What is better: abundance or scarcity?  The answer might seem self-evident, yet protectionists throughout history can’t seem to grasp it.

If a dollar can only buy one widget from Pittsburg, but two from Ontario, the path to abundant widgets for America is obviously through Canada.  If we slapped a dollar tariff on Canadian widgets to “level the playing field,” then we have just cut our own country’s available supply per dollar by half.  It’s a perfect way to create scarcity from abundance.

Similarly, by imposing a tariff on Canadian steel (by far our biggest foreign supplier), the price of steel for Americans rises, and with it, the price of everything from cans to cars.   

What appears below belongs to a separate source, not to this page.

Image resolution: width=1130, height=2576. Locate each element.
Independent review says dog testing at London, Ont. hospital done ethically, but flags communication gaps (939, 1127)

To the protectionists, this is a small price to pay for “saving” American steel jobs.  Yet, as Bastiat reminds us, the unseen is just as important as the seen.  We see the American steel jobs preserved by ridding them of international competition.  What we don’t see as clearly are the jobs soon to disappear in every American industry that uses steel, as demand for their products declines in response to higher prices.  Every producer in a society is also a consumer.  No consumer benefits from higher prices and no producer benefits from scarcer materials.

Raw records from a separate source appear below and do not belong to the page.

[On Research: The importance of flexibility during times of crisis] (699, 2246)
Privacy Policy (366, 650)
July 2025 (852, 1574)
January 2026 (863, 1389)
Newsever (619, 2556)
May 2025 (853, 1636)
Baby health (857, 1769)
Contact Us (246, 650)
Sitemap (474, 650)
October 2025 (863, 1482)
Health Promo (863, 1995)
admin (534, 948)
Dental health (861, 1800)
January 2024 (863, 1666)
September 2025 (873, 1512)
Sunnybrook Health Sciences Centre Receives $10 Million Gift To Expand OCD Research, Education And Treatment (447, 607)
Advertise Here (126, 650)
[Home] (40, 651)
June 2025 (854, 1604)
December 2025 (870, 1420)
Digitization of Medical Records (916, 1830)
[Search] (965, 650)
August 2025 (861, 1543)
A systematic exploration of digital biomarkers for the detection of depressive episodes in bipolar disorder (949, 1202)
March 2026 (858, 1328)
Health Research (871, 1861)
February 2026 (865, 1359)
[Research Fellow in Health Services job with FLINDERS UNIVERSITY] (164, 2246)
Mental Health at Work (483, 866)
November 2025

This has been the consistent experience of every nation that has succumbed to the sophistries of protectionism.  Thomas Jefferson thought that high tariffs could fund the government and promote domestic manufacturing.  The result was a devastating recession that nearly destroyed our fledgling economy.  Herbert Hoover responded to the recession of 1929 with the Smoot-Hawley Tariff Act.  It didn’t end well.

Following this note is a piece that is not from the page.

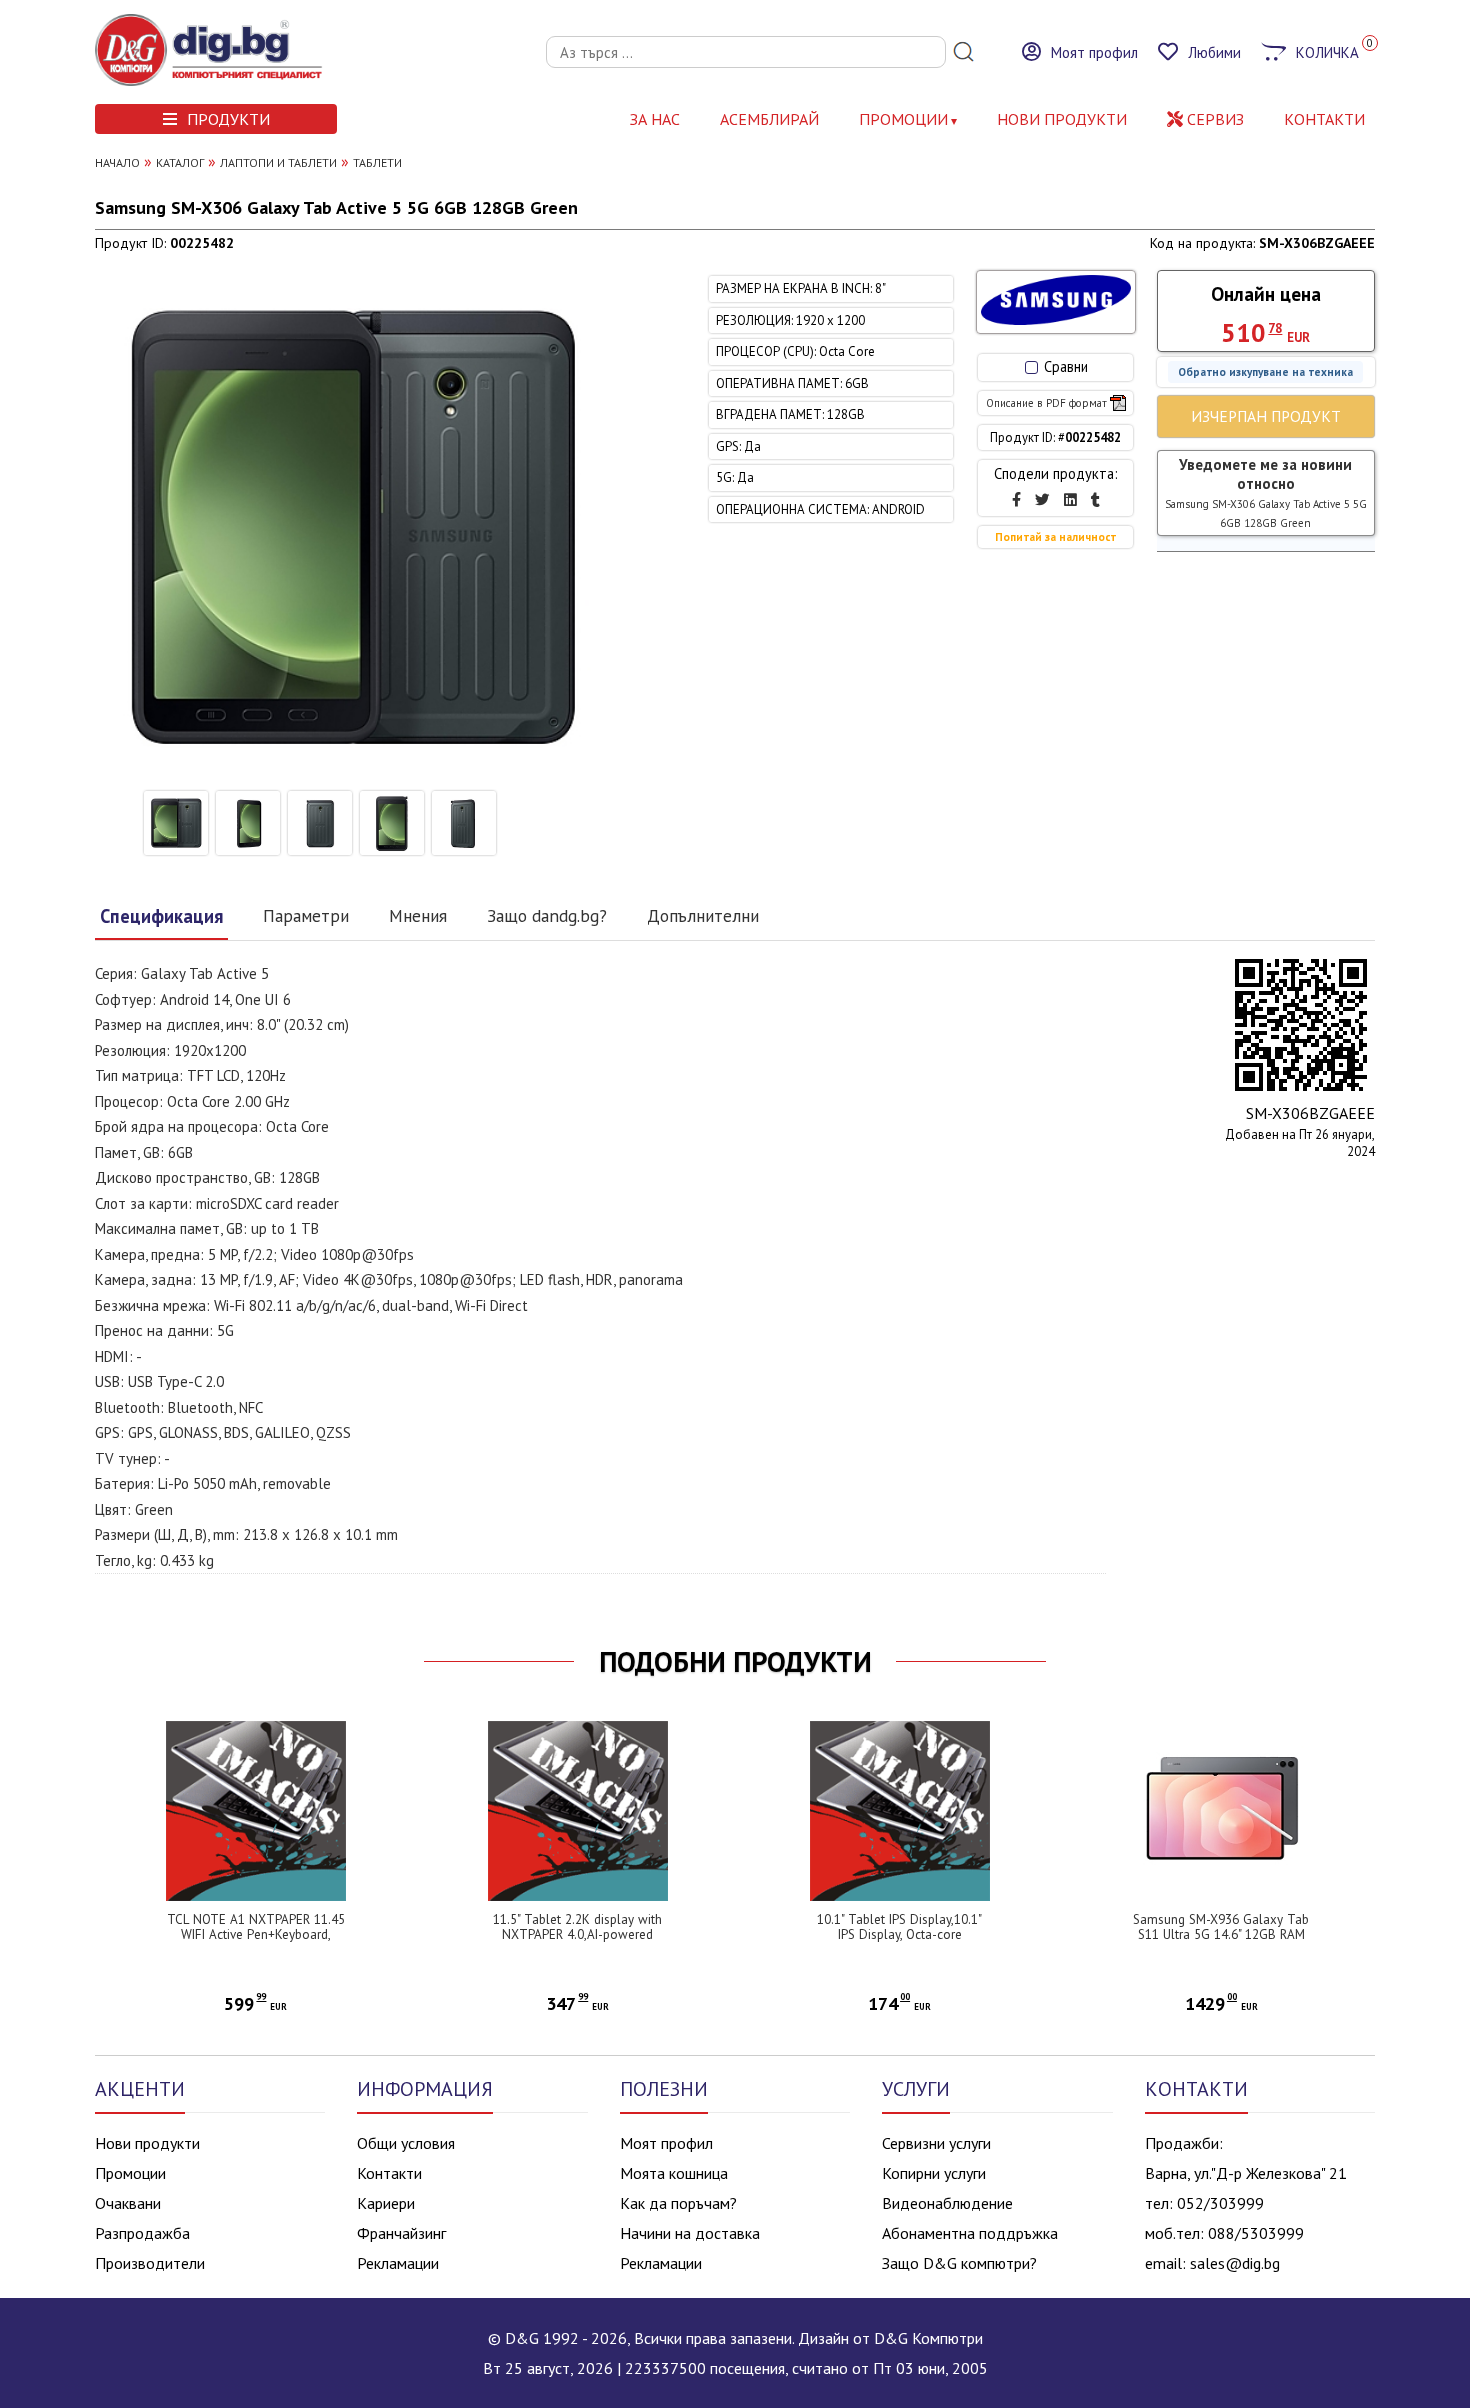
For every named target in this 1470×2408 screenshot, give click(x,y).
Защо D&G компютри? (959, 2263)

All trade is the exchange of goods, and both parties must benefit if the trade is to happen.  If I pay you a dollar for a cup of coffee, I’m telling you that your coffee is worth more to me than my dollar, and you’re telling me that my dollar is worth more to you than your coffee.  We both take away something of greater value than we had. 

Now suppose someone slaps a dollar tariff on that cup of coffee.  I end up buying less coffee, or less of other products to afford the higher price or switching to tea.

True, some governments subsidize their exports, undercutting their unsubsidized domestic competitors.  But how does it harm our overall economy if other countries are willing to help pay for the stuff we buy?  As Milton Friedman observed, that’s simply foreign aid to American factories and consumers, paid for by the unfortunate taxpayers in the exporting countries.  Thank you.

We will lose some of the 140,000 American jobs that produce steel.  But the other 6.5 million Americans who manufacture products using steel can make more of their products, causing their producers to hire more workers and to pay them more.  Jobs disappear in the steel mills but reappear as better jobs in industries that can now obtain more steel at lower prices. 

Writing 150 years ago, Bastiat asked the question we still hear today: “What shall we do in case of war, if we have placed ourselves at the mercy of Great Britain for iron and coal?”  He answered, “This sort of dependence which results from exchange…is a reciprocal dependence.  We cannot depend on the foreigner unless the foreigner depends on us.”  If war clouds should gather between Canada and the United States, we may face the prospect of losing cheap Canadian steel, but Canada would face the loss of cheap American resources and products that their steel exports buy.  Trade reduces the risk of war because it increases the value of peace.    

Bastiat noted how much we invest in ports and harbors, railroads and highways, all for the sole purpose of surmounting the obstacles that nature has placed in our ability to trade.  What sense does it make to erect artificial barriers to replace the natural barriers we have overcome?

By that same token, President Trump has set the stage for rapid economic expansion by reducing the tax and regulatory burdens that were crushing our economy, and the economy is responding.  What sense does it make to replace the taxes and regulations we have shed with new ones?